To do: Starting with the line that contains "The width and height of the screenshot is (600, 518)." and stopping after the line that contains "This screenshot has height=903, width=1316.", copy the entries below exactly. Include nothing else.

Data for the task:
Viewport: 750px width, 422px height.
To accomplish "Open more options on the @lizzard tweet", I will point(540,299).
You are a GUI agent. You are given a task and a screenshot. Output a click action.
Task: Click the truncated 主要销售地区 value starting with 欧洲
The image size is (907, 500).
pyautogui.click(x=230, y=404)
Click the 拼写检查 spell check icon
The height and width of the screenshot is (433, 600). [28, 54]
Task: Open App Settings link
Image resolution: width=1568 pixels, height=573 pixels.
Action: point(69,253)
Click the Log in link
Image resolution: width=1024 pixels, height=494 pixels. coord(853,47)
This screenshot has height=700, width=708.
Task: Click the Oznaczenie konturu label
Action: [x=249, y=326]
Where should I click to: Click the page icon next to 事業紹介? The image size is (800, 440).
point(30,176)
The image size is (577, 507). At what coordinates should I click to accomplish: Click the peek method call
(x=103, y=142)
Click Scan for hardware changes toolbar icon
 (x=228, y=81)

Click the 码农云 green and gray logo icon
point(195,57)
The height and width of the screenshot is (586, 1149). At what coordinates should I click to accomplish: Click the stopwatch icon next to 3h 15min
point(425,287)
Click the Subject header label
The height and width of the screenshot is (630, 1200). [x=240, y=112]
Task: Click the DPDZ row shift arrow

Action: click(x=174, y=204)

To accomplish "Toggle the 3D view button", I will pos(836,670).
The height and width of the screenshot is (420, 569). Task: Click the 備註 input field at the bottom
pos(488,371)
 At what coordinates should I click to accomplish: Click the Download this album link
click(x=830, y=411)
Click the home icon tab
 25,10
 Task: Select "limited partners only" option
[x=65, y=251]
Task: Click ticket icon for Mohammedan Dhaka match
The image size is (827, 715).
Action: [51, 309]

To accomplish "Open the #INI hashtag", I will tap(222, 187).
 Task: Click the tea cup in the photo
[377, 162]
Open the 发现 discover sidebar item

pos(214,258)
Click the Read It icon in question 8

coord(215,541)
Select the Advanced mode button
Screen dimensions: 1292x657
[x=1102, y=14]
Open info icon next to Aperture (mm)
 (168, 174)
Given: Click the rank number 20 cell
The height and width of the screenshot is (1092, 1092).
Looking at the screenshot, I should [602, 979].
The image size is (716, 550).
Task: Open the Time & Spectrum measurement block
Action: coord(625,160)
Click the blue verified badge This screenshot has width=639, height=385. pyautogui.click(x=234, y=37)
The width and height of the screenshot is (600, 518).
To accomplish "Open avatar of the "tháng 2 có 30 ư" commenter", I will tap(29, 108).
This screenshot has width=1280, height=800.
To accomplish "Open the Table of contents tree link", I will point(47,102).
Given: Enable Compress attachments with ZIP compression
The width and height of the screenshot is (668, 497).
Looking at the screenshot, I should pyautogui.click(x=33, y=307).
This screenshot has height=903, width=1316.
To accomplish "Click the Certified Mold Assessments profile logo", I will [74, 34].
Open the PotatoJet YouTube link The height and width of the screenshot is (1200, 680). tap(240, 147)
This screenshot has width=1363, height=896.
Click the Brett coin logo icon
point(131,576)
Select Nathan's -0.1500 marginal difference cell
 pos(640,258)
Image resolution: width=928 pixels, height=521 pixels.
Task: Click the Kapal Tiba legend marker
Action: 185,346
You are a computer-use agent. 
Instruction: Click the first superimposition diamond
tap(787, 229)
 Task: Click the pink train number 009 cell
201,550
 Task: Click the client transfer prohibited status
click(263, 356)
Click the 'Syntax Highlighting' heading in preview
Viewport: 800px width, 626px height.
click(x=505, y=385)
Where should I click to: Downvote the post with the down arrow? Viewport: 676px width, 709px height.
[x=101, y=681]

Result below:
The width and height of the screenshot is (600, 518).
To accomplish "Open avatar of the "tháng 2 có 30 ư" commenter", I will tap(29, 108).
This screenshot has width=1280, height=800.
To accomplish "Open the Table of contents tree link", I will point(47,102).
Given: Enable Compress attachments with ZIP compression
The width and height of the screenshot is (668, 497).
Looking at the screenshot, I should pyautogui.click(x=33, y=307).
This screenshot has height=903, width=1316.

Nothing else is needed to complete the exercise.